The plaintiff, Ms Meegan, “states that she is the former member of An Garda Síochána referred to in the article and pleads that these allegations are false and defamatory of her”. The Court of Appeal noted that “it is not disputed by the defendant newspaper, the Sunday Times, that Lynda Meegan is indeed the person referred to in the article, although the newspaper contends that she has not been identified in the piece in question”. In the High Court, Justice Barr ordered discovery of the journalists’ notes and other background material relevant to the alleged defamatory publication on the basis that the plaintiff was entitled in principle to the discovery as a consequence of The Sunday Times’ plea of the defence of fair and reasonable publication on a matter of public interest pursuant to section 26 of the Defamation Act 2009, subject only to questions of journalistic privilege and legal professional privilege.
In the Court of Appeal, Judge Hogan observed that section 26 of the Defamation Act is a “novel provision” which “has yet to be successfully invoked in any reported defamation case” and is “clearly designed to provide a defence for publishers who show that they acted bona fide and that the publication was fair and reasonable having regard, in particular, to the matters set out in section 26 (2) of the 2009 Act”.
Justice Hogan highlighted that in discovery, the material sought “must be both relevant and necessary” and was of the opinion that Ms Meegan had “not yet established that such discovery” was either of these.
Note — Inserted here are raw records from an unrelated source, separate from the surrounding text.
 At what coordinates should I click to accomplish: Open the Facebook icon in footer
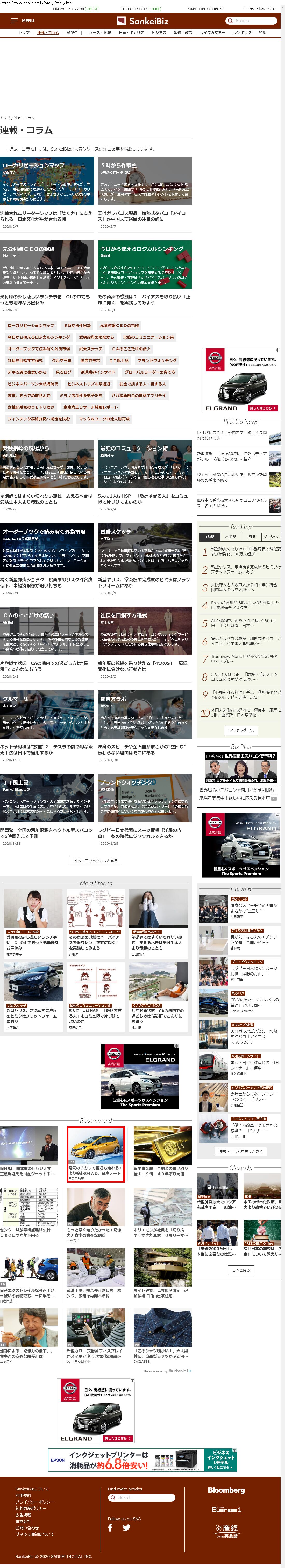pos(111,1527)
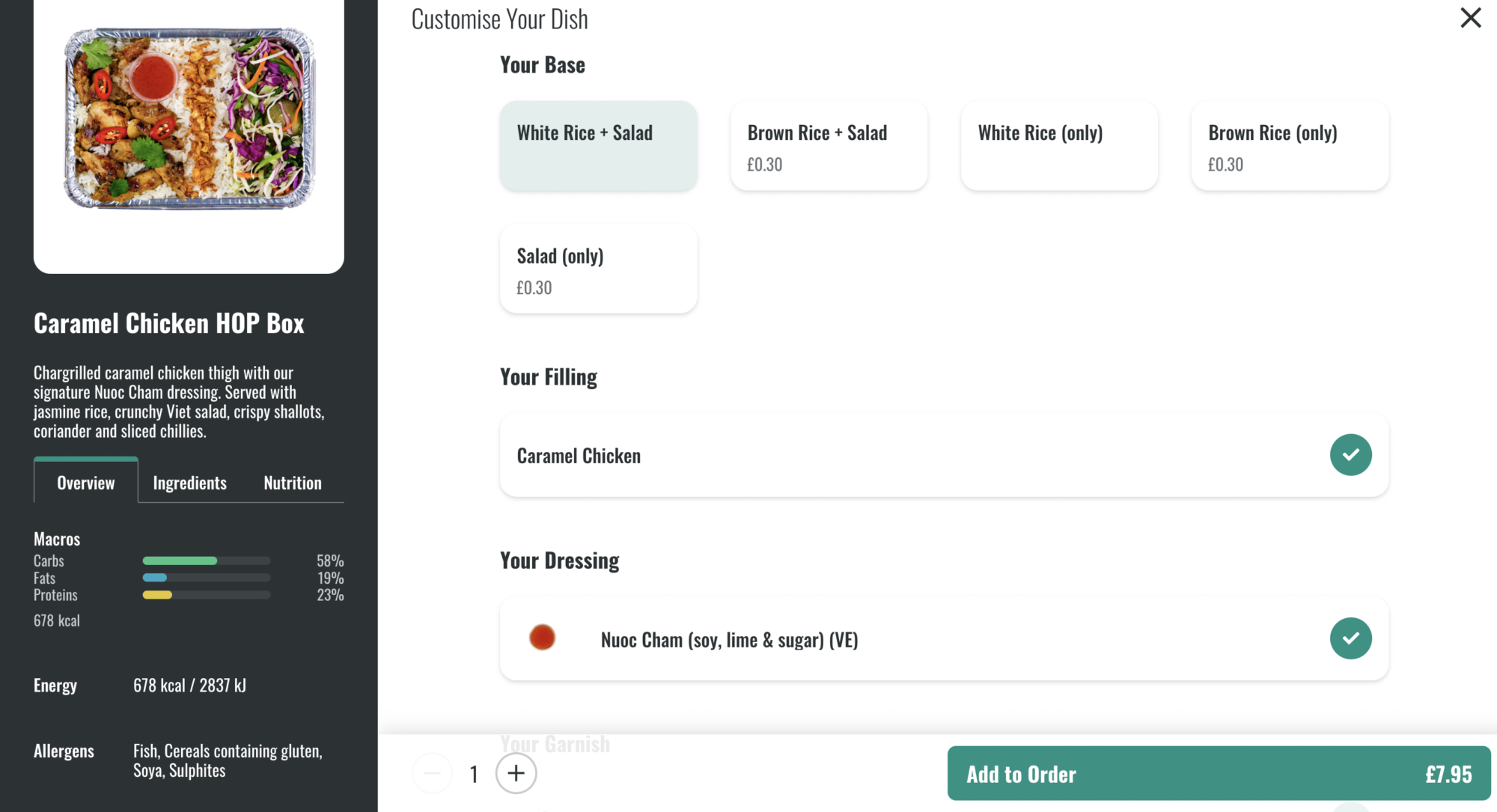Screen dimensions: 1497x812
Task: Select the Salad (only) base
Action: (x=598, y=269)
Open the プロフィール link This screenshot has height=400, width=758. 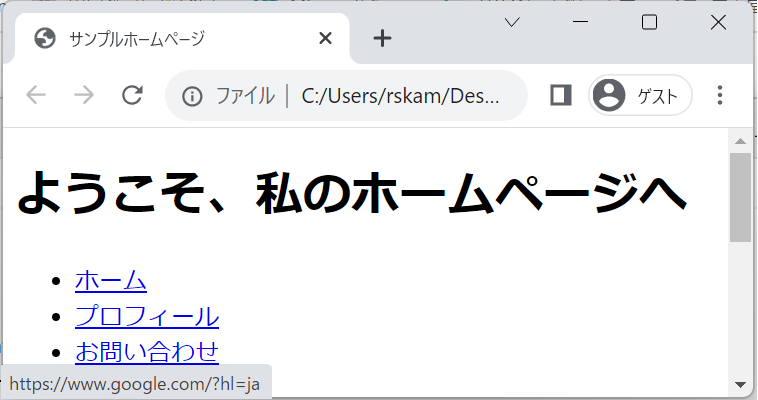(x=147, y=316)
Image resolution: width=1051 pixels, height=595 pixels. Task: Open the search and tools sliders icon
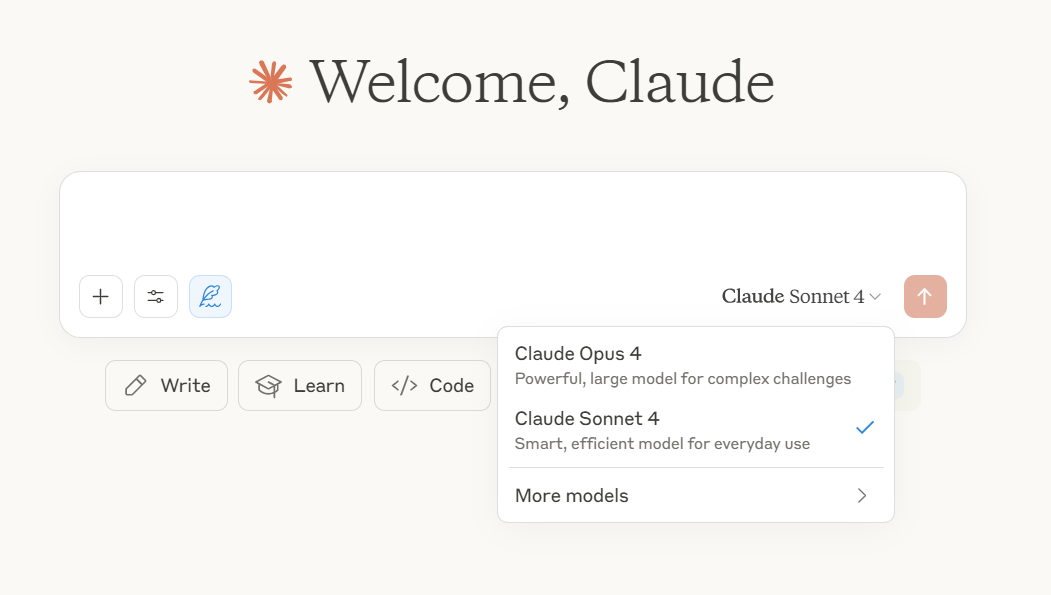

He opined that “the present section 26 defence is so general and imprecise” that Ms Meegan “cannot at present know the nature of the actual section 26 defence she will have to meet at trial, nor the facts which may be relevant in the context of any such defence.” Judge Hogan stated that the “modern thinking” on discovery “suggests that discovery requests should be specific and focussed, so that the courts should be willing to confine categories of documents to what is genuinely necessary for the fairness of the litigation.”
In reversing the decision of the High Court, Justice Hogan held that “it is at present premature to assess whether the discovery sought is genuinely necessary for the proper conduct of this litigation, at least until the scope and extent of the section 26 defence is clarified” and “particulars of the facts proposed to be relied upon” by the Sunday Times “in support of that defence are duly ascertained, whether by further pleading or by particulars.”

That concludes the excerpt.